Insurers rely on doctors whose judgments have been criticized by courts

Legal and Incentive Structures

  • ERISA’s lack of punitive damages means insurers risk only paying wrongly denied claims, not large penalties. Judges quoted in the article see this as enabling a “pay 10, avoid 1,000” incentive.
  • Commenters argue this makes fraud or systematic bad-faith denial a rational business model.
  • ACA’s medical loss ratio (≈80% of premiums must go to care/QI) is debated:
    • Some say it perversely incentivizes higher medical prices so insurers’ 20% cut grows.
    • Others counter that collusion and lax antitrust enforcement, not the MLR rule itself, are the core problem.

Role and Liability of Insurer-Employed Doctors

  • Denial decisions by plan doctors are generally not treated as “practicing medicine,” so they’re shielded from malpractice suits.
  • Many find this “odd,” arguing that determining “medical necessity” is inherently medical and should carry liability.
  • Opposing view: these doctors only influence payment, not whether care can be provided (patient could pay cash, clinician could donate care), so malpractice rules don’t neatly apply.
  • Deep concern over conflicts of interest: doctors are paid by entities that profit when care is denied; some liken this to criminal negligence or even intentional harm.

Costs, Profit Motives, and Claim Denials

  • Broad agreement that denials are about cost control, not just fraud prevention.
  • Dispute over where main cost drivers lie:
    • Some blame insurers’ perverse incentives and administrative friction.
    • Others point to hospitals and pharma as higher-margin, larger cost components.
  • Several note massive provider time spent on coding, prior auth, appeals, and billing.

Systemic Barriers to Reform in the U.S.

  • Many see the system as a “Moloch”-like equilibrium: every subsystem is defended by its beneficiaries; changing the whole triggers unified resistance.
  • Lobbying, legal corporate political spending, and the sector’s share of GDP make structural reform extremely hard.
  • Ideological factors: anti-“socialism,” racism, and “rugged individualism” lead many voters to resist paying for others’ care, even while they already cross-subsidize via premiums and taxes.
  • Some argue the U.S. is effectively an oligarchy where majority support for reform does not translate into policy.
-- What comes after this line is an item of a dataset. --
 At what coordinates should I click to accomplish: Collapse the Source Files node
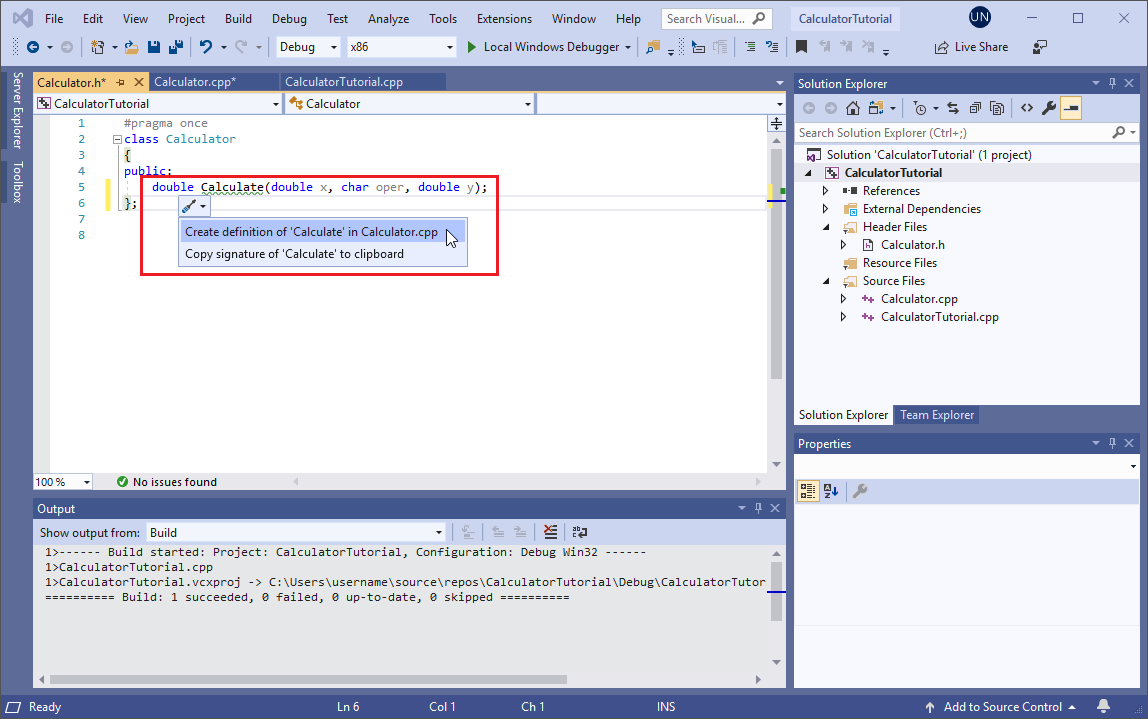pyautogui.click(x=824, y=280)
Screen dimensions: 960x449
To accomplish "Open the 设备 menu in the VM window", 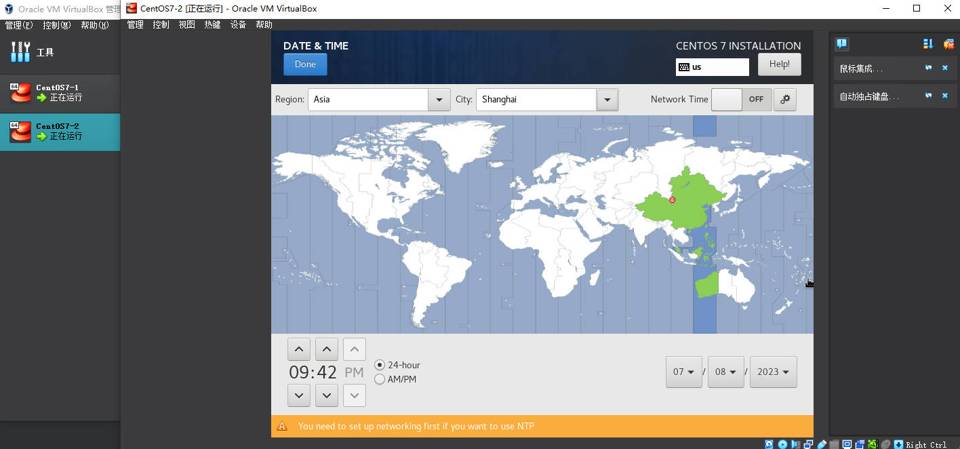I will click(238, 25).

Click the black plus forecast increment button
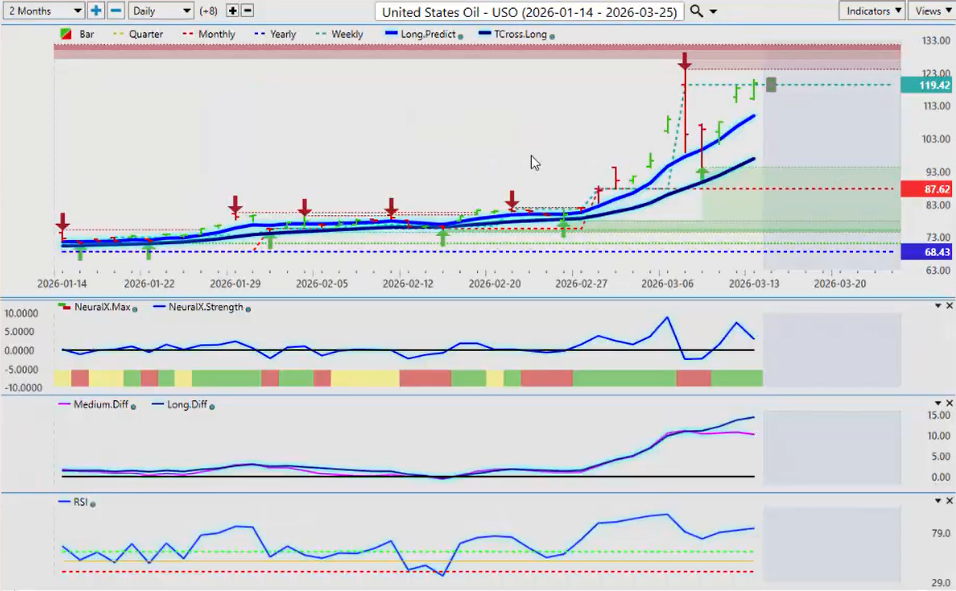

International Comparisons and Single-Payer Debates

  • Non-U.S. commenters contrast U.S. costs and outcomes with European systems (e.g., Denmark, NZ, UK), asking why the U.S. doesn’t adopt single payer.
  • Pro–single-payer arguments: lower overall costs, universal coverage, better bargaining power on drugs and procedures, less administrative overhead.
  • Skeptical points:
    • Single-payer may mean longer waits and less access to newest treatments; some cite Canada/UK wait-time issues.
    • Others reply that U.S. patients without money or strong insurance already face long waits or non-treatment.
  • Consensus that some form of rationing is unavoidable in any system; disagreement is over whether rationing should be by price, queue, medical criteria, or bureaucracy.

Capacity, Provider Supply, and Training

  • Several identify constrained capacity—especially physicians, certain specialists, and imaging—as a root cause of high costs and waits.
  • U.S. residency slots are federally capped, creating a bottleneck; there is debate on who should fund expansion (federal govt vs hospitals vs patients via higher bills).
  • Suggested remedies: train more providers, expand nurse practitioner/PA roles, and remove barriers like certificate-of-need laws. Others warn such “efficiencies” can just be used to degrade care quality further.

Administrative Complexity and Transparency

  • Commenters ask why insurers can’t provide upfront, precise cost estimates via apps.
    • Responses: coding is uncertain until after procedures; providers and payers have fragmented, opaque systems.
  • Some note existing price-transparency tools and mandates, but enforcement is weak and code differences make them hard to use.
  • There is broad frustration that U.S. healthcare prices are uniquely opaque, with “list prices” used as leverage in negotiations and to overcharge the uninsured.

Frustration and Radicalization

  • Many express deep cynicism that policy tweaks or protests will fix a system protected by money and law.
  • One commenter explicitly endorses violent retaliation against industry leaders, reflecting extreme despair; others focus instead on legal reforms (e.g., RICO, changing ERISA, malpractice exposure for insurer doctors).